DOCUMENT SEGMENT:

Besides vertical angle, variation in source types such as point source or line source may need to each have a unique amplitude-vector to achieve a similar perceived sound field match and natural timbre perception.
[[I AGREE THAT IT IS A PITY THAT NOT MORE MANUFACTURERS DEFINE A "USE MODEL" FOR THEIR LOUDSPEAKERS.
THEY WILL NEVER HAVE FULL CONTROL OVER HOW THE SPEAKERS WILL SOUND IN PEOPLES HOMES.]]
Never say never. ☺
[[DO YOU TAKE ACTUAL MEASUREMENTS AT A LISTENING POSITION WITH A LISTENER PRESENT? HOW DO YOU KNOW WHAT SUCH MEASUREMENTS SHOULD LOOK LIKE?]]
Yes, we take measurements, and it is difficult to capture and quantify with conventional techniques. It requires an unusual, proprietary technique to achieve meaningful results.
Many folks tend to measure loudspeakers and sound fields with a single microphone. Most engineers with psycho-acoustical backgrounds recognize that one microphone doesn’t give us an accurate picture of what an ear-brain system senses in an acoustic space where a head is placed, because we have two ears.

PROMPT A: Reproduce the stretch of rows from the line containing "The height and width of the screenshot is (1061, 1350)." through the end of the rows, requests included, offsetting every coordinate in the answers by adding 28 to each number. Leave the pictures out of your output.
The passage about loudspeakers and the rows that follow are unrelated material.

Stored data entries
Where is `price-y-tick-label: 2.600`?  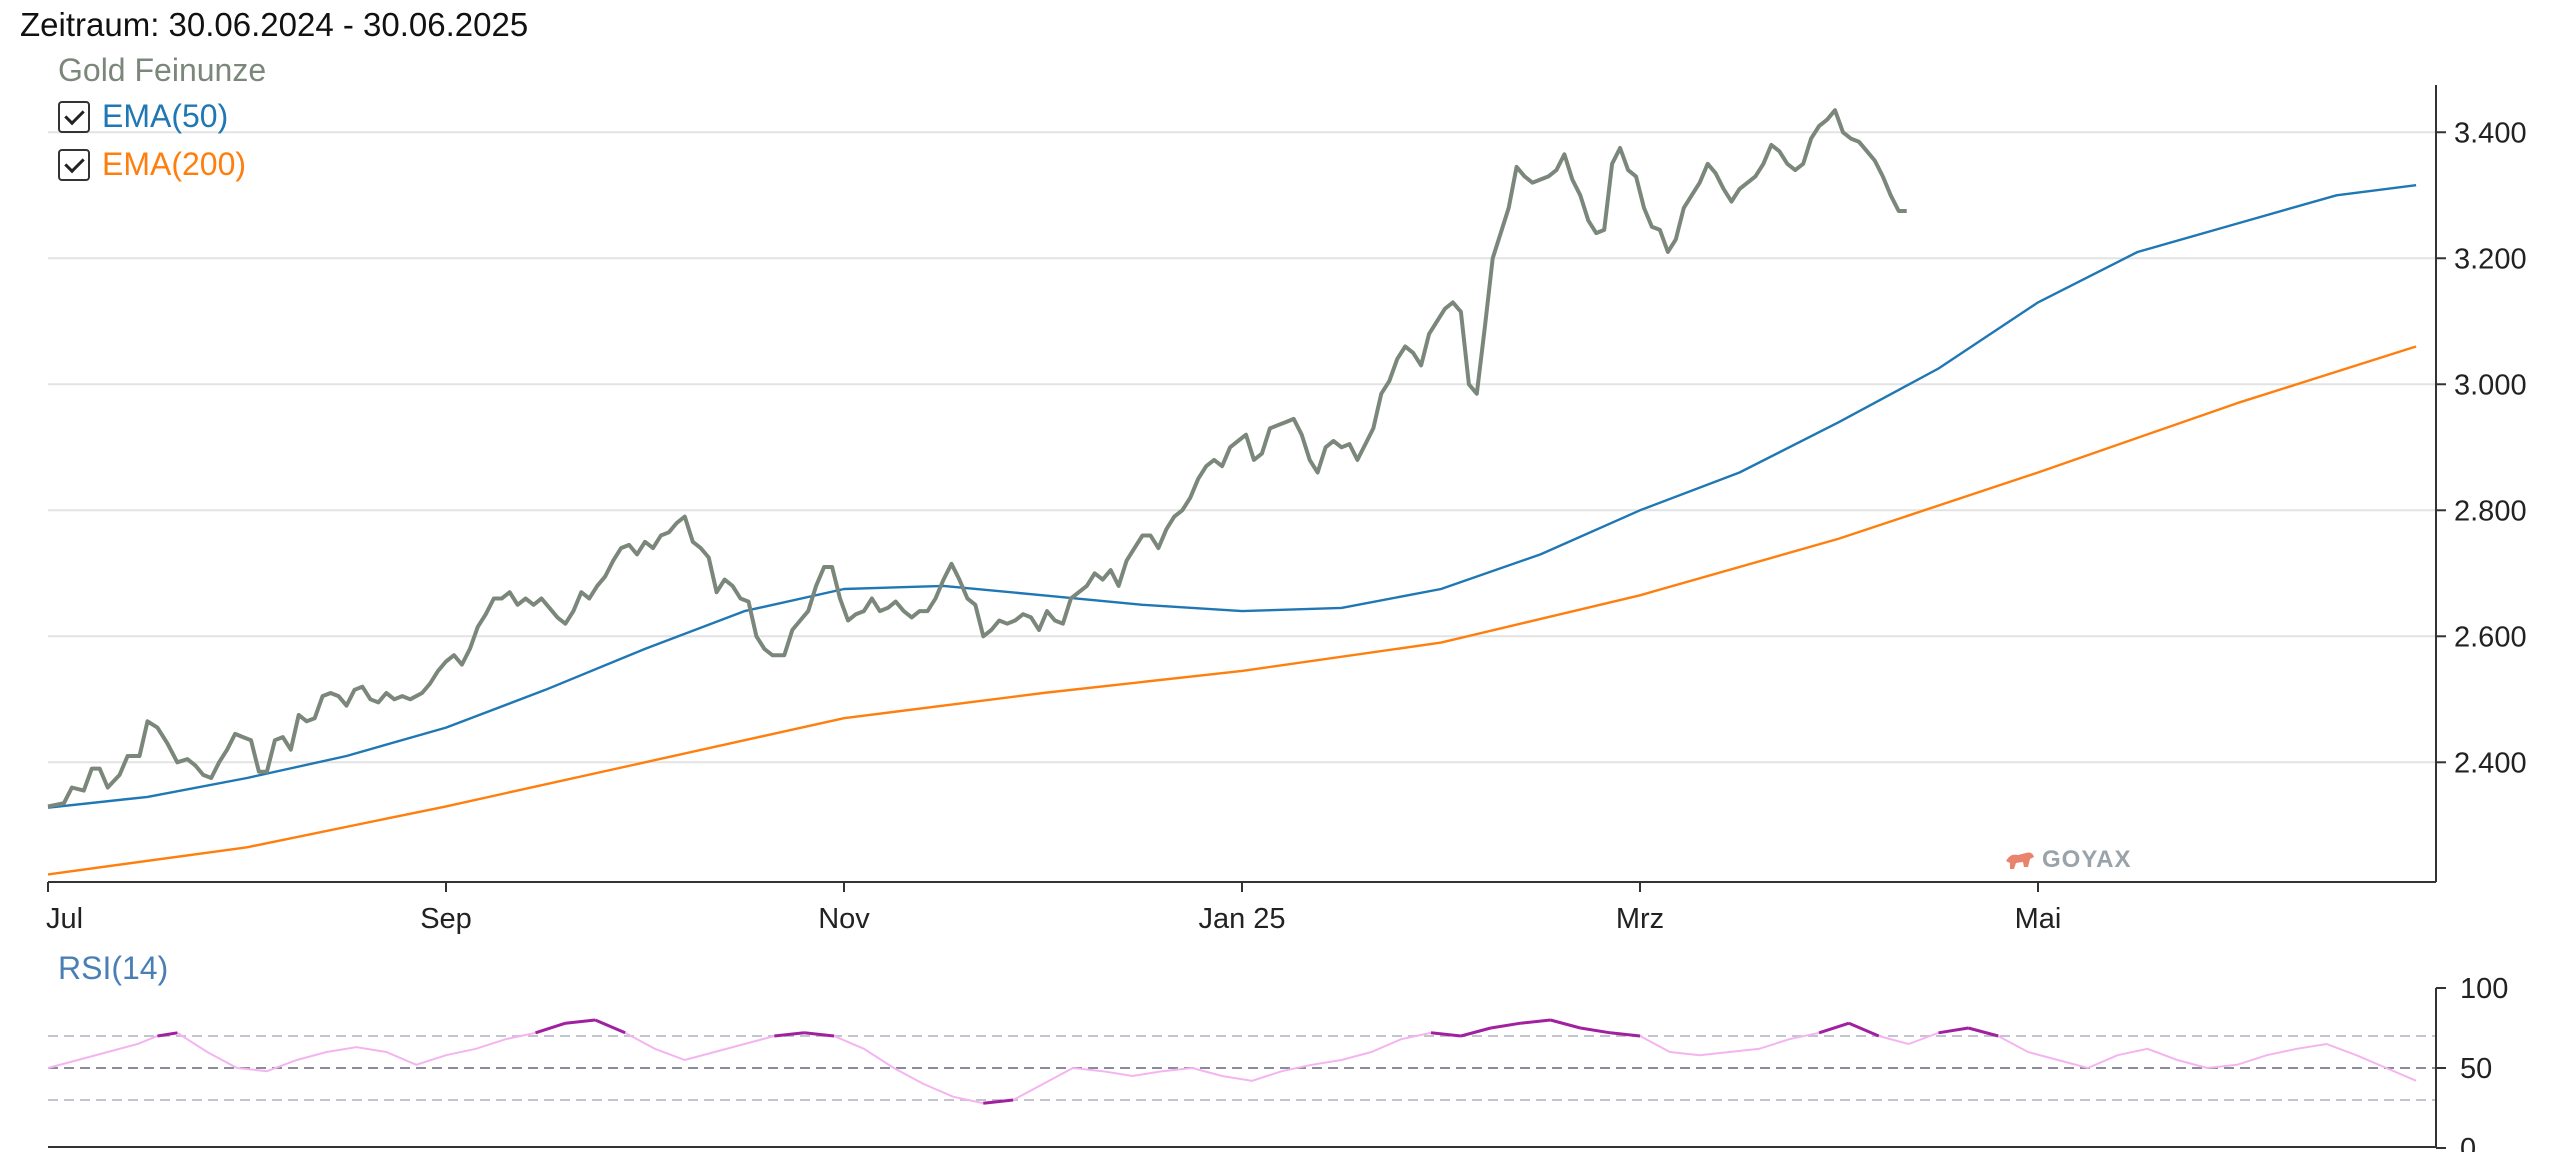
price-y-tick-label: 2.600 is located at coordinates (2490, 637).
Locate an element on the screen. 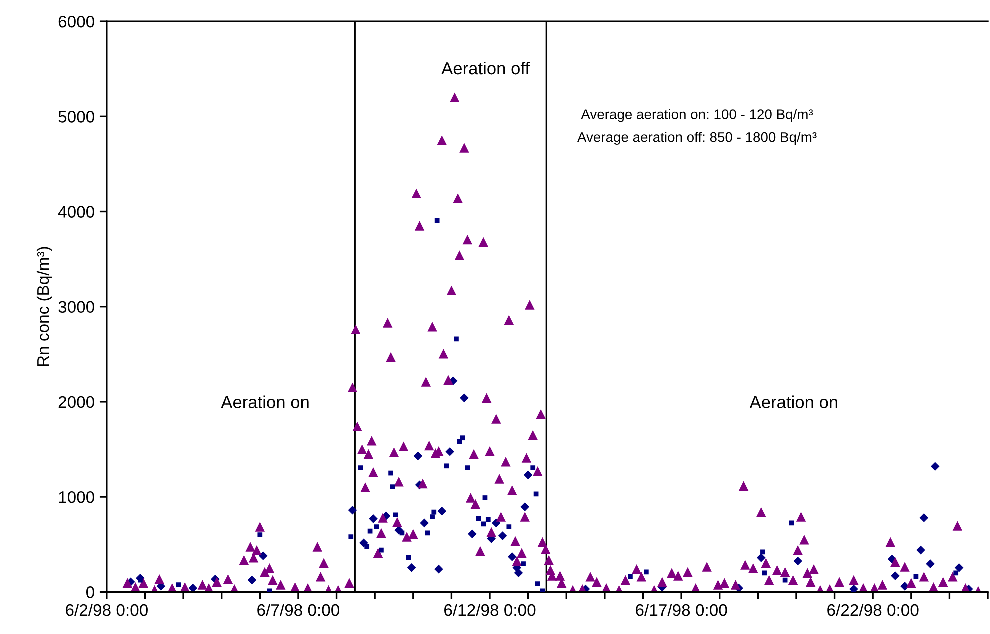 This screenshot has height=634, width=990. x-tick-label: 6/7/98 0:00 is located at coordinates (299, 610).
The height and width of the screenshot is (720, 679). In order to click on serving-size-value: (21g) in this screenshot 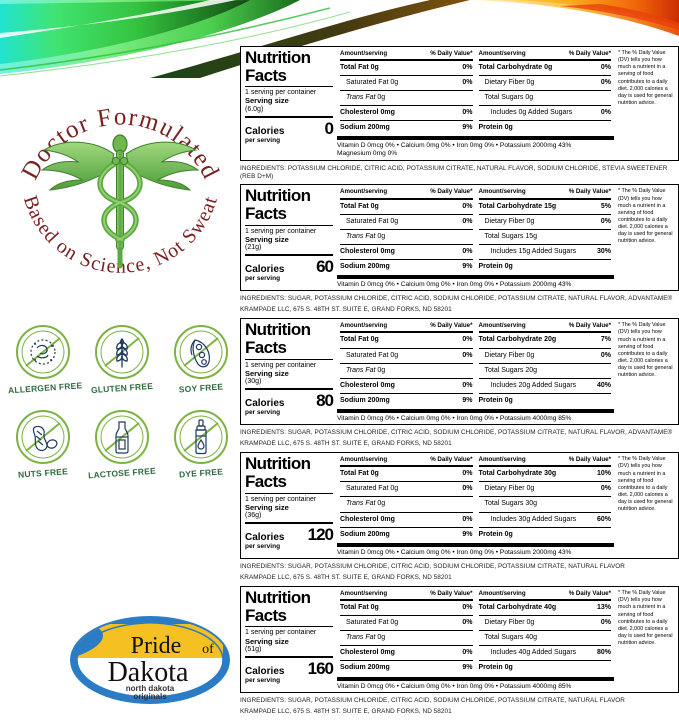, I will do `click(254, 248)`.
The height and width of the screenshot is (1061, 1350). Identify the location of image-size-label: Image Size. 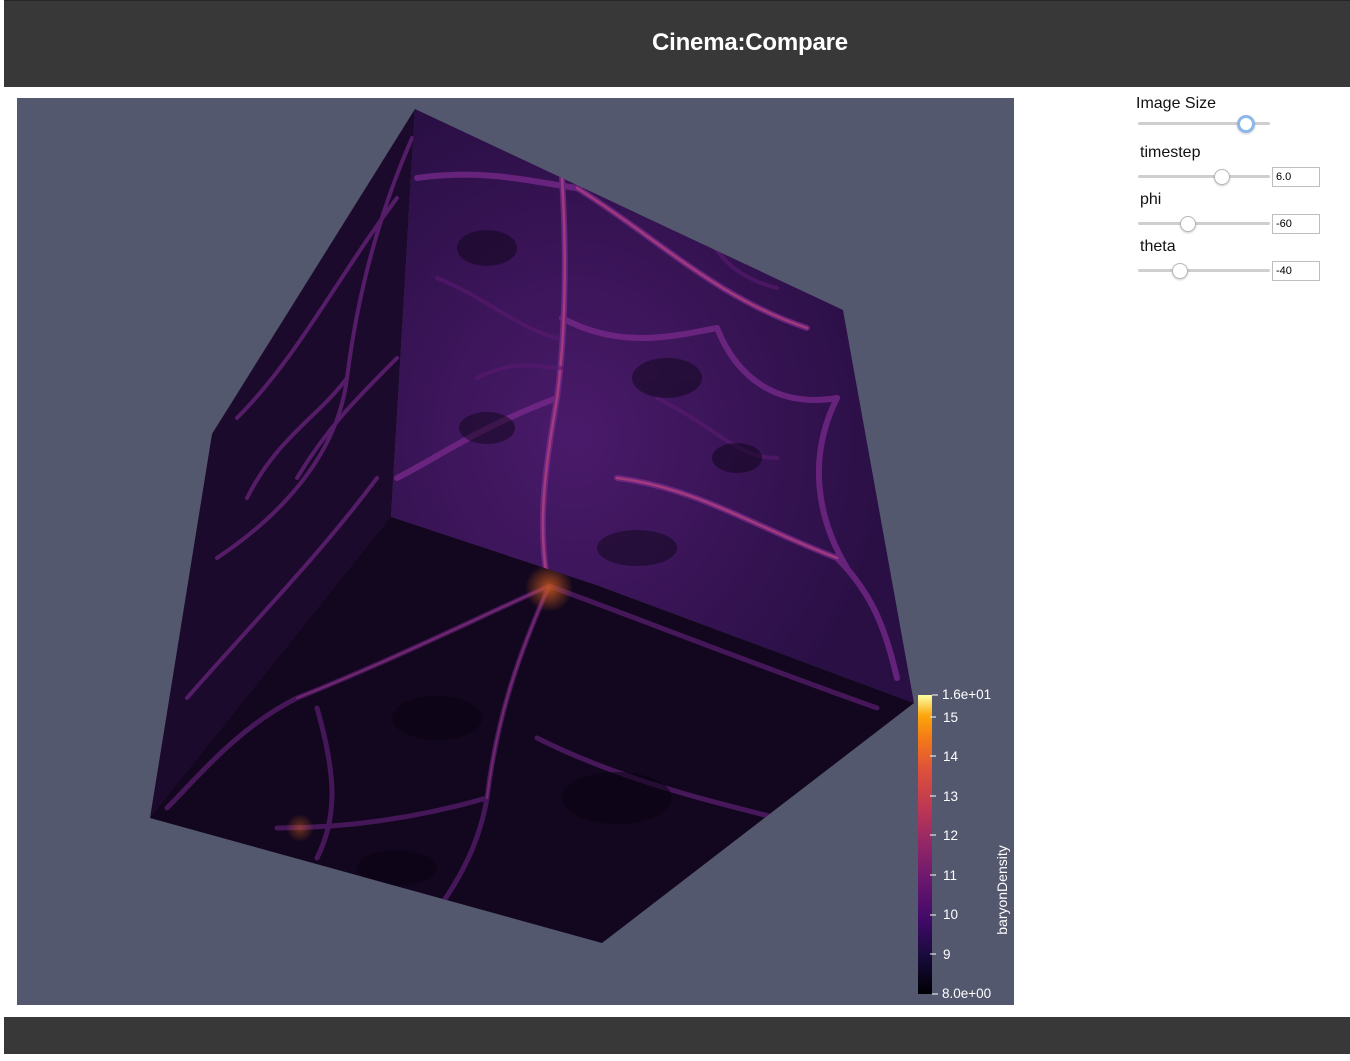
(1176, 104).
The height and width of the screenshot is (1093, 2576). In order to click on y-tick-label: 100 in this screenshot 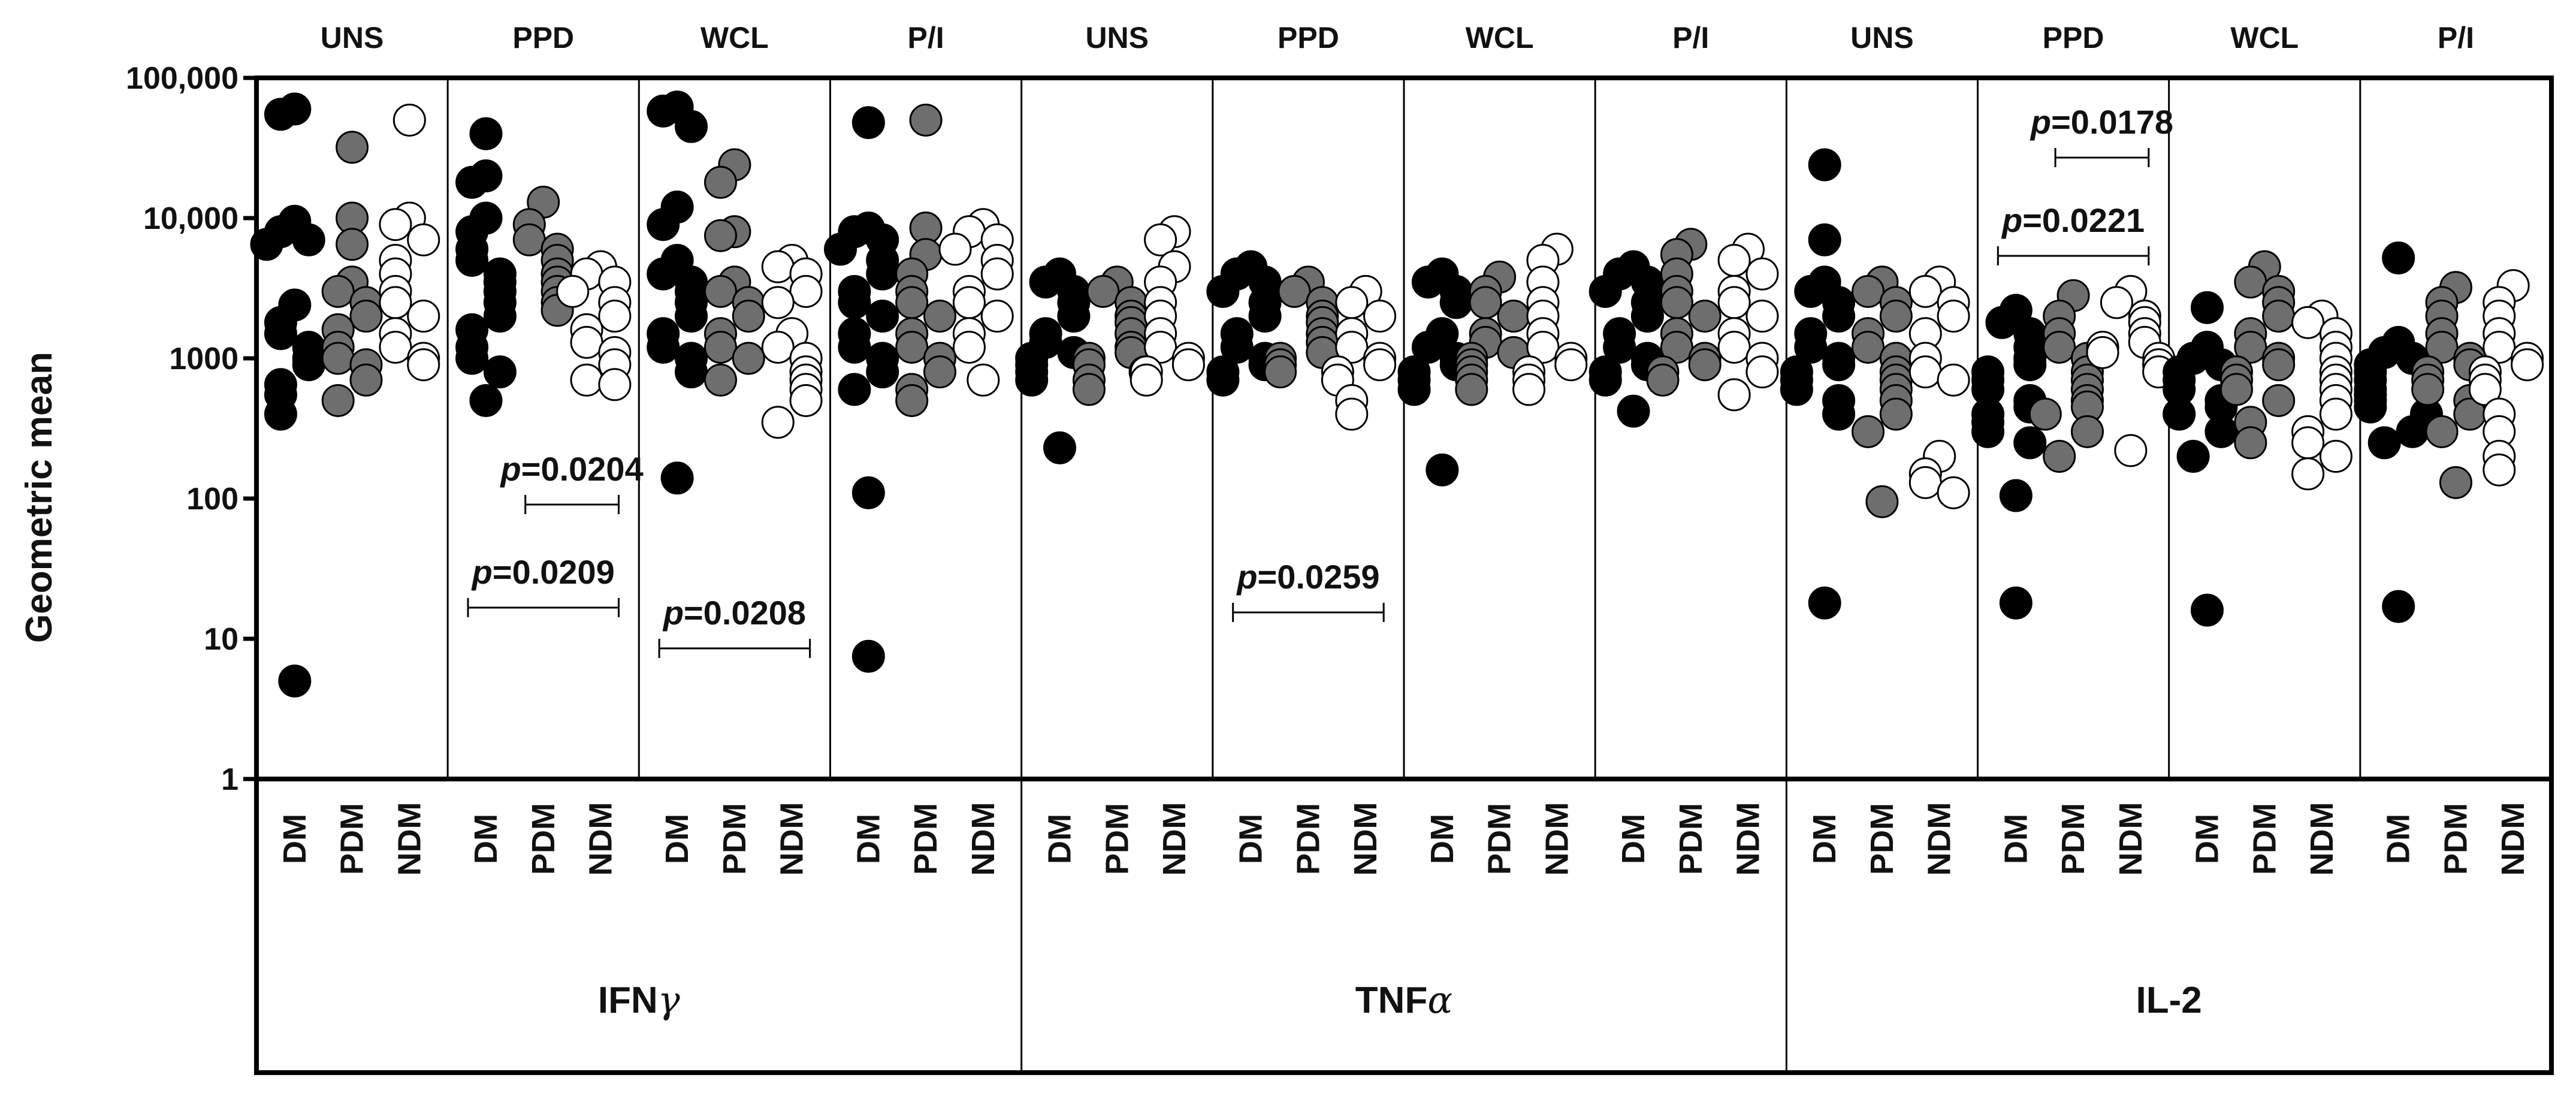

PROMPT B: According to the loudspeaker discussion, why doesn't a single microphone give an accurate picture of what an ear-brain system senses?

OUTPUT A:
The height and width of the screenshot is (1061, 1350). Identify the location of image-size-label: Image Size. 
(1204, 132).
The height and width of the screenshot is (1093, 2576). In order to click on y-tick-label: 100 in this screenshot 

OUTPUT B: Because we have two ears.